I formatted your code for readability. Please look what I did so you can reproduce it yourself. –  rcollyer Dec 31 '12 at 6:38
    
Without digging into this, I'd just like to note that when the master kernel uses a lot of CPU it often indicates that a large amount of data is being sent back from the subkernels. –  Szabolcs Jan 24 '13 at 20:24

1 Answer 1

This may be system or version dependent, as I don't get the same behavior. On Mathematica 8, OS X, using this line on a fresh kernel:

$ProcessID
WaitAll[{ParallelSubmit[While[True, Null]]}]

I get the same cpu utilization (70% main kernel, 100% parallel kernel), as if WaitAll is replaced by WaitNext.
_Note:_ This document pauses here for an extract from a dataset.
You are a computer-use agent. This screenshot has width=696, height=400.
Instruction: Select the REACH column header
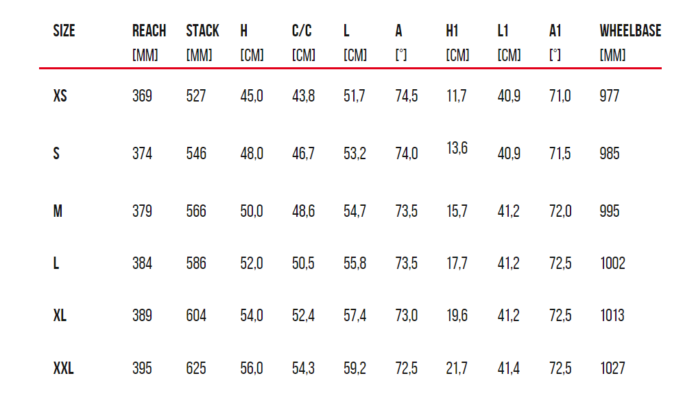point(149,31)
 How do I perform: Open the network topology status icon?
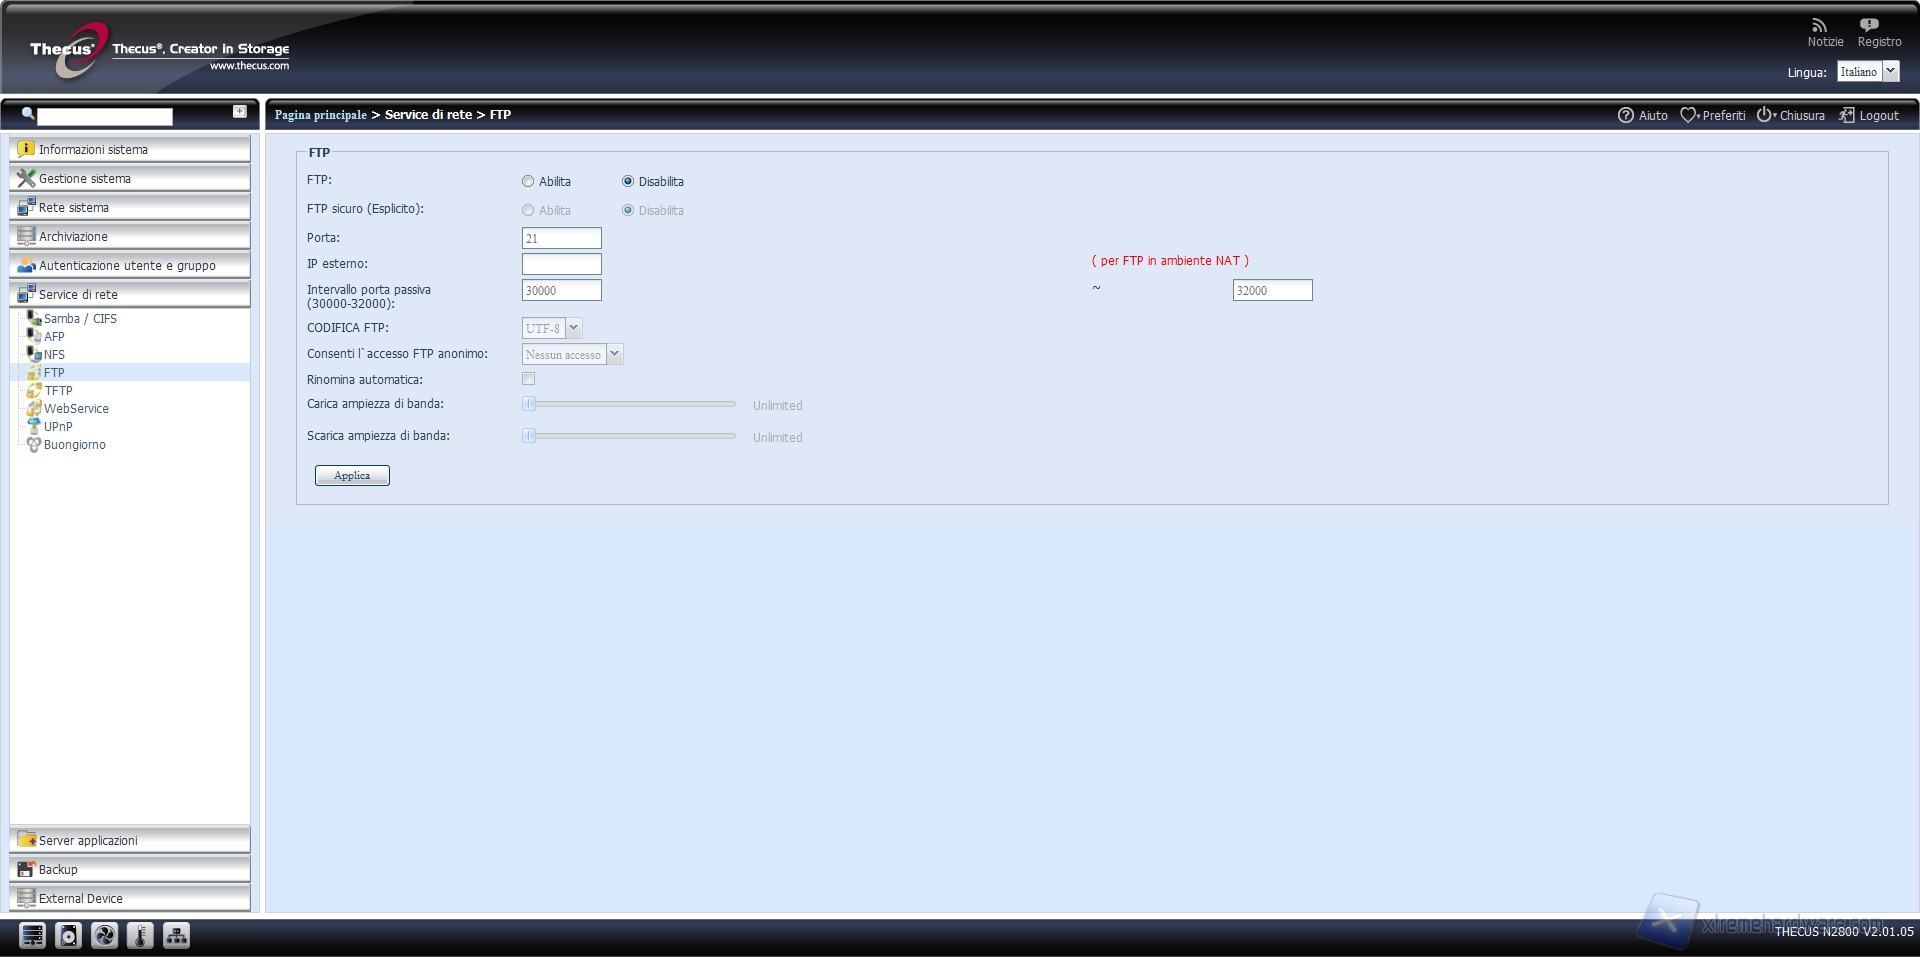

In the following code, the parallel kernel gets a stack trace from the main kernel while the main kernel is running WaitNext:

seeStack[] := Stack[_];
SetSharedFunction[seeStack];
wait = ParallelSubmit[seeStack[]]
WaitNext[{wait}][[1]]

Based on the output, it looks to me like WaitNext checks for completed processes in a While[True,...] loop, hence the CPU usage. Very curiously, if WaitNext is changed to WaitAll the code does not terminate. If other expressions are submitted between the third and fourth line, they will execute normally (though I won't see the results because seeStack[] does not terminate).

My guess is that WaitAll is somehow integrated into the kernel and your implementation is more efficient than mine.

I learned about SetSharedFunction from this answer.